TASK PROMPT:
From the cold cast porcelain thread below, reproduce the passage between "Hey kids, Uncle" and "(Sep 1, 1999)", inclusive, word for word.

TEXT SECTION:
<<<<

# Cold Cast Porcelain?



## Zombie_61 (Apr 21, 2004)

Hey kids, Uncle Zombie here. I need to suck on yer brains a bit...I mean, I need to suck some _information_ outta yer brains.  

I recently obtained my first cold cast porcelain kit, and I'm wondering if there's anything special that I need to know about assembling or painting this kit. I assume it's the same as assembling a solid resin kit; if not, please let me know.

Thanks!


----------



## John P (Sep 1, 1999)

Same procedures as resin. Just keep in mind it's a lot heavier, and LOT more brittle. I did Needful Things' 1/5 Conan, and every time I breathed too hard I broke one of his fingers off! VERY brittle!

You should definitely pin the arms and legs and such to the body (if it's a figure kit) due to the extra weight.

>>>>

ENTRIES SUPPLIED:
<<<<

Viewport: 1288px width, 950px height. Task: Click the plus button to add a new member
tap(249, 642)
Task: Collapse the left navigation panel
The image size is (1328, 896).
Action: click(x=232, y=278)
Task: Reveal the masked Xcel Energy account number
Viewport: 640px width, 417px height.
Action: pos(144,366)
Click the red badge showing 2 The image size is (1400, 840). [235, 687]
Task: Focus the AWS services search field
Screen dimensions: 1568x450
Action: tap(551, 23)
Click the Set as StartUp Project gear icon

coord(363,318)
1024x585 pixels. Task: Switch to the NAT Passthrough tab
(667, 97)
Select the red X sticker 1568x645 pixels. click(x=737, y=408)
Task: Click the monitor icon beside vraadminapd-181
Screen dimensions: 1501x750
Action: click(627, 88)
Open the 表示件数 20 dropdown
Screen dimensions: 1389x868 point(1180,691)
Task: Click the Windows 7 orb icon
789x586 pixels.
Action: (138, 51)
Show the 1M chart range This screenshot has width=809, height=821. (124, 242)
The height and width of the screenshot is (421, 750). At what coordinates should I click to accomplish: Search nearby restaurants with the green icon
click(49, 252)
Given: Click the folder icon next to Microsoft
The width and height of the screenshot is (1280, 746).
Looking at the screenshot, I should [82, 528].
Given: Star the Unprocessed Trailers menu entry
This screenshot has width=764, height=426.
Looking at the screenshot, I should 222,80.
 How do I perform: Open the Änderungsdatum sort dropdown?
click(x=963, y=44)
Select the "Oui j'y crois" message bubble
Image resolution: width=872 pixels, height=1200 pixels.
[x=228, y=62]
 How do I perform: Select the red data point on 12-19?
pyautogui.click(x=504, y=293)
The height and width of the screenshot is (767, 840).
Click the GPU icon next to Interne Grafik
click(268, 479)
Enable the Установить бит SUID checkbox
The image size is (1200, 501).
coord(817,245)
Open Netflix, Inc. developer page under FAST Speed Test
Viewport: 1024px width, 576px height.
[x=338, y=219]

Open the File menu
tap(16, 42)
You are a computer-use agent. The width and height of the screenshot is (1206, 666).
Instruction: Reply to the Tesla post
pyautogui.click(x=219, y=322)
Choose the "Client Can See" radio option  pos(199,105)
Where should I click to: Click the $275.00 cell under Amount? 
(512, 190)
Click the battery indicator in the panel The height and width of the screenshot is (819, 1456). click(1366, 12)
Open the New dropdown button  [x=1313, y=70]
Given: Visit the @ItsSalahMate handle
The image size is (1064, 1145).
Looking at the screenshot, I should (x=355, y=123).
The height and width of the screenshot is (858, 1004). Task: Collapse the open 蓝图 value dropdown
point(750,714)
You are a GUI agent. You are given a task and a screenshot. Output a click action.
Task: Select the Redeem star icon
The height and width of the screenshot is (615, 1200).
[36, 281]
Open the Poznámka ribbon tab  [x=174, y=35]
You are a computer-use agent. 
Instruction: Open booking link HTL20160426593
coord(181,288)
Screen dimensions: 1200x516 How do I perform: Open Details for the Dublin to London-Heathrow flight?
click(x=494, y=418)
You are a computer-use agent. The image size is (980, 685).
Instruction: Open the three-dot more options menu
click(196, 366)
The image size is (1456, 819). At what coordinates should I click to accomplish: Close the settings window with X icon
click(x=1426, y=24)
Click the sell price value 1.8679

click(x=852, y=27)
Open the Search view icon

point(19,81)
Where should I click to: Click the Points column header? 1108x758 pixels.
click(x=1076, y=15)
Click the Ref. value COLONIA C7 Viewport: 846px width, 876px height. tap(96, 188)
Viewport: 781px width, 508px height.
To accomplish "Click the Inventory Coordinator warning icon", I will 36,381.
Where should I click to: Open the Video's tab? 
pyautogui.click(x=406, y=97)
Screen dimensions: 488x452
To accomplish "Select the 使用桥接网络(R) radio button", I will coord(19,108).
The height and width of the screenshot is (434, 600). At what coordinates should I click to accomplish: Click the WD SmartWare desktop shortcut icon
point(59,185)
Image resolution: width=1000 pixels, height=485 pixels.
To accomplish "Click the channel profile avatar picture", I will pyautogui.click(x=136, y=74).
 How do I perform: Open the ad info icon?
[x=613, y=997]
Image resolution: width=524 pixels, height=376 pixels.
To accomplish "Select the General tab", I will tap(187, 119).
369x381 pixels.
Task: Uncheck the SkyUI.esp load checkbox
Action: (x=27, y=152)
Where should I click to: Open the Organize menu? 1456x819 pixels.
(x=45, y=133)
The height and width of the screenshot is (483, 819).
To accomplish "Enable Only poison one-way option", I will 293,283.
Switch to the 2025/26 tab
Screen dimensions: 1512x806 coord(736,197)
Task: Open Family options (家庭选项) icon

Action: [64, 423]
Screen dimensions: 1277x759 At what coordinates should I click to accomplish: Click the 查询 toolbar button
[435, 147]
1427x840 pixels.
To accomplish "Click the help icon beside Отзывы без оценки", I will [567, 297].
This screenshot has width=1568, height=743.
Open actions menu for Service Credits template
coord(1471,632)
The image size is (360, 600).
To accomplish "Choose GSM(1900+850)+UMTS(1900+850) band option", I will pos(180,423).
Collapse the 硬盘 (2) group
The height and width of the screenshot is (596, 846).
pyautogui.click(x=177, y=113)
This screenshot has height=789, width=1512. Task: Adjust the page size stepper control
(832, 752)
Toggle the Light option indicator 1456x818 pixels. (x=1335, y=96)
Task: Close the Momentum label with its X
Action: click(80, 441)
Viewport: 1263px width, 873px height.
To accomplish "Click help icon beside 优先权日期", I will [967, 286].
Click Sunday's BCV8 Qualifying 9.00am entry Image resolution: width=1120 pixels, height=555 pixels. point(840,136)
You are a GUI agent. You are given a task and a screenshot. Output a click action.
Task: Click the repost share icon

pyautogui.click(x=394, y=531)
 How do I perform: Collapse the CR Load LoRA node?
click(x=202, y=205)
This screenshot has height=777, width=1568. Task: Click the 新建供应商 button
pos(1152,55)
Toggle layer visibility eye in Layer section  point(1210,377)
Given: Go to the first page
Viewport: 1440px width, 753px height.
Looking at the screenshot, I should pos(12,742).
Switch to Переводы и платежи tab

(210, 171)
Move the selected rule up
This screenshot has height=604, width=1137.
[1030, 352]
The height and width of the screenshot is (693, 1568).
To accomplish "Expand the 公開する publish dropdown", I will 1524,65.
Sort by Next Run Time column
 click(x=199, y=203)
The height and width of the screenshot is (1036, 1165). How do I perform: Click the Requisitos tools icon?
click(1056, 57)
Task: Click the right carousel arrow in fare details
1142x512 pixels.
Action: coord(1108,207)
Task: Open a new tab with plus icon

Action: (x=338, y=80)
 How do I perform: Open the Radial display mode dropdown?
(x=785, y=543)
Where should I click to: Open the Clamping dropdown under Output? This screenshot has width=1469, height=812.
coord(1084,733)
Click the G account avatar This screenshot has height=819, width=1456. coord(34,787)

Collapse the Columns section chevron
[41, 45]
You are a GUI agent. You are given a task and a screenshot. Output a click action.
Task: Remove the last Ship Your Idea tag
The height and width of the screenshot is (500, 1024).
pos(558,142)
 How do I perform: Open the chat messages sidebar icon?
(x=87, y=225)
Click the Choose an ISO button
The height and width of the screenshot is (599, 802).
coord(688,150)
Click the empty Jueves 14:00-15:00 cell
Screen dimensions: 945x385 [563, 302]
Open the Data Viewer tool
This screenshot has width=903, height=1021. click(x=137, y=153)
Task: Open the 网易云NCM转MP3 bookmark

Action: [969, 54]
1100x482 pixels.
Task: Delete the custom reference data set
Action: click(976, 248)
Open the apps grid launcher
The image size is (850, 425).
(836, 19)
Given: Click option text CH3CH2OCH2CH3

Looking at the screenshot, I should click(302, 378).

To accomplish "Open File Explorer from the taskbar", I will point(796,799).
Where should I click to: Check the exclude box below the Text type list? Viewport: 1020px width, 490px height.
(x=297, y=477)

>>>>

ANSWER TO THIS EXERCISE:
Hey kids, Uncle Zombie here. I need to suck on yer brains a bit...I mean, I need to suck some _information_ outta yer brains.  

I recently obtained my first cold cast porcelain kit, and I'm wondering if there's anything special that I need to know about assembling or painting this kit. I assume it's the same as assembling a solid resin kit; if not, please let me know.

Thanks!


----------



## John P (Sep 1, 1999)